主イエスが水の上を歩いた奇跡の翌日。人びとは主イエスを追って、舟で湖を渡りました。それは主イエスからパンをもらいたかったから。それも一回や二回ではありません。「私たちの先祖は、荒野でマナを食べました。『神は彼らに、食べ物として天からのパンを与えられた』と書いてあるとおりです。」(31)とあります。出エジプトの後、神さまは荒野で40年間、毎日マナを与えてくださいました。人びとは「そのように自分を養い、生活を支え、安心して生きることができるようにしてください」と、そう願ったのでした。
【いのちのパンである神】
主イエスの答えは「ノー」でした。「なくなってしまう食べ物のためではなく、いつまでもなくならない、永遠のいのちに至る食べ物のために働きなさい。」(27)と言ったのです。「永遠のいのちに至る食べ物」とはイエス。
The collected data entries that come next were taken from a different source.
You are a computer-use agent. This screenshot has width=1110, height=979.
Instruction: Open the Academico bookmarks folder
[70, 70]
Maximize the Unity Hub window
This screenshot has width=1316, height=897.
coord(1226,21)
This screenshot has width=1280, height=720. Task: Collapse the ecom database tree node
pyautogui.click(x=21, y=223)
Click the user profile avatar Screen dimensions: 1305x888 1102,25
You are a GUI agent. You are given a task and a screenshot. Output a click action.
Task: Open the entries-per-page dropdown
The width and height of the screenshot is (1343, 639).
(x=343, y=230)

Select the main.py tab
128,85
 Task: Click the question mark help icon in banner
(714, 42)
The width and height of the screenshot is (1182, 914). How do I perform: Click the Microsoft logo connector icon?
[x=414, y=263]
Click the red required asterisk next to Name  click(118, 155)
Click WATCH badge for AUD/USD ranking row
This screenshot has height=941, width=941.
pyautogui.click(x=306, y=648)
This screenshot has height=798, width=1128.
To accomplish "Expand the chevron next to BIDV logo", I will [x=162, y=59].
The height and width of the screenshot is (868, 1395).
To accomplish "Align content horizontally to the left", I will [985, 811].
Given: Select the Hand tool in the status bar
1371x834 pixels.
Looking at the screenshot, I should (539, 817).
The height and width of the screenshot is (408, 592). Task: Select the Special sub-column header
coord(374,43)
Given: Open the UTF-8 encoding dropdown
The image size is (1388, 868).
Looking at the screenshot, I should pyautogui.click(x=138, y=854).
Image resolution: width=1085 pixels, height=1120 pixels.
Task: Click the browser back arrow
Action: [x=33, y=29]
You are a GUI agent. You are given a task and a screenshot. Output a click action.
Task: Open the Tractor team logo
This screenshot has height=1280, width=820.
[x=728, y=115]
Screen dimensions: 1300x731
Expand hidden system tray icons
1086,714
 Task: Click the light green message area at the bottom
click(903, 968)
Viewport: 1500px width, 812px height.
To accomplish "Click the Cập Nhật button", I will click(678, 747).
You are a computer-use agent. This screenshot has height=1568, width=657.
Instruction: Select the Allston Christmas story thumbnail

小聖書と呼ばれるヨハネ3章16節には「神は、実に、そのひとり子をお与えになったほどに世を愛された。それは御子を信じる者が、一人として滅びることなく、永遠のいのちを持つためである。」とありました。ご自分を与え、しかも十字架の上で与えてくださった神が、「さあ、わたしのいのちを受け取れ」と招いてくださったのです。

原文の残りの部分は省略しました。